The key thing WOF gives you that no other open dataset does: a consistent hierarchy with stable IDs. You can take a locality (Houston, id 85922029), follow its parent_id to a region (Texas, id 85688753), follow that to a country (United States, id 85633793), and know the chain is consistent. OpenStreetMap doesn't give you this. GeoNames gives you a partial version. WOF gives you the whole thing, with an opinion on how the world's administrative boundaries nest.

What makes it hard

One file per place

WOF stores each place as a separate .geojson file in a directory tree. A US admin dataset has roughly 120,000 individual files. The French equivalent has about 80,000. Opening, parsing, and indexing 200,000 JSON files is a meaningful engineering problem before you've even asked a question of the data.

This per-file layout made sense for WOF's original use case: git-trackable changes to individual places. You can see who edited Houston last, what changed, and when. But for a geocoder that needs to query "all localities named Houston" across 120K files, it's the wrong access pattern entirely.

The property namespace explosion

A WOF GeoJSON feature's properties object looks like this:

{
"wof:id": 85830005,
"wof:name": "Lawrence Corner",
"wof:placetype": "neighbourhood",
"wof:parent_id": 1729442683,
"wof:country": "US",
"wof:hierarchy": [
{
"continent_id": 102191575,
"country_id": 85633793,
"county_id": 102085493,
"localadmin_id": 404477193,
"locality_id": 1729442683,
"neighbourhood_id": 85830005,
"region_id": 85688689
}
],
"name:eng_x_preferred": ["Lawrence Corner"],
"name:eng_x_variant": ["Lawrence Cor"],
"src:geom": "quattroshapes",
"edtf:inception": "uuuu",
"edtf:cessation": "uuuu",
"geom:area": 0.000047,
"geom:bbox": "-74.73,40.08,-74.72,40.09",
"mz:hierarchy_label": 1
}

There are a few things to notice:

  1. Namespaced keys everywhere. wof:, name:, src:, edtf:, geom:, mz: — each prefix is a different source or concern. The schema is flat (one object, no nesting) with meaning encoded in the key name.
  2. Name variants are language-coded. name:eng_x_preferred is the preferred English name. name:fra_x_preferred would be French. name:zho_x_preferred would be Chinese. The _x_ separator splits language code from name kind (preferred, variant, colloquial, abbr, short).
  3. Some places have dozens of name keys. A major city like Paris has name: entries in 50+ languages. A rural US neighbourhood might have only one.
  4. The hierarchy is pre-computed. Instead of walking parent_id up the tree at query time, WOF bakes the full ancestry chain into each record. Convenient for display; redundant for storage; occasionally stale when a parent is reclassified.

Brooklyn Integers

WOF IDs are issued by a service called Brooklyn Integers, a distributed ID generator that guarantees uniqueness across the dataset.

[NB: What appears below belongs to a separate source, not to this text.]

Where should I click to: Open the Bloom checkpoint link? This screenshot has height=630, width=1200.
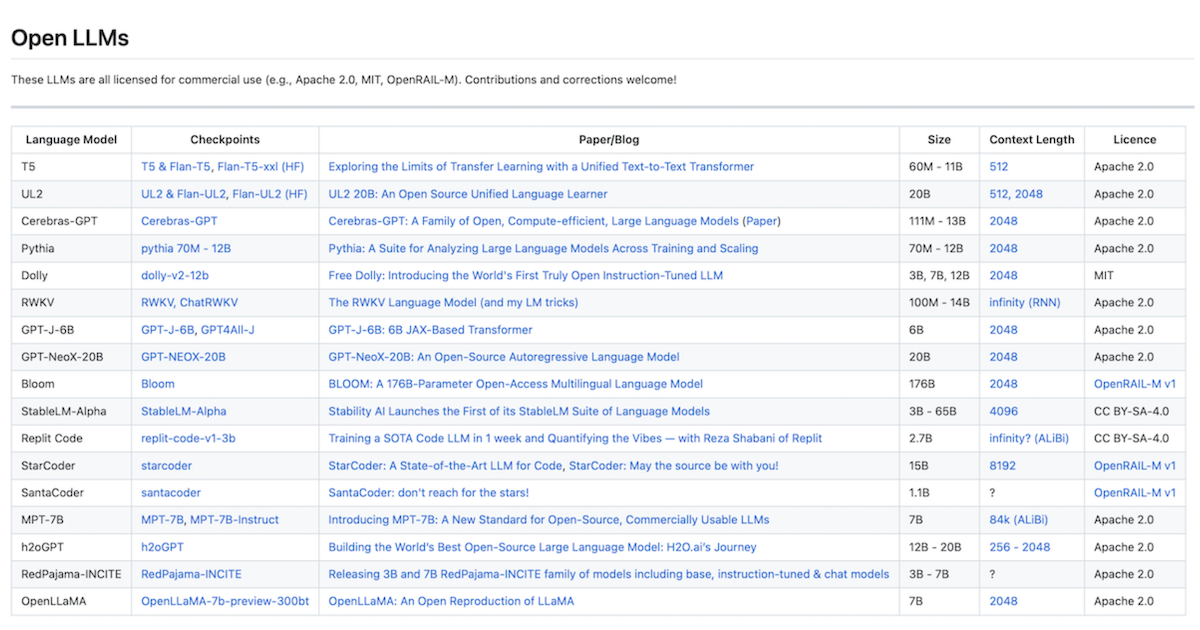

The IDs are not sequential, not geographically meaningful, and not sortable. They're just unique numbers. This is fine for lookup but means you can't reason about "nearby" places by ID proximity.

Supersession chains

Places get deprecated: a neighbourhood is absorbed by a neighbouring one, a county boundary changes, a locality is merged. WOF tracks this via wof:superseded_by arrays. A query that doesn't check supersession may return a place that hasn't existed since 2015.

Parent ID = -1

A parent_id of -1 means "we don't know the parent." A parent_id of 0 means "no parent (this is a continent or Earth itself)." The first French postalcode dataset was ingested with parent_id: -1 for every record, making hierarchy traversal useless until someone manually assigned parents. Some of those records still have -1.

What we built to tame it

Mailwoman needs WOF for two things:

  1. Rule classifiers: "is this token a known locality name?" (Used by the locality/region/country dictionaries in the rule-based classifiers.)
  2. Reconciler concordance scoring: "does this parse's locality/region/country assignment form a valid parent_id chain in the world?" (Used by Stage 5 joint decoding.)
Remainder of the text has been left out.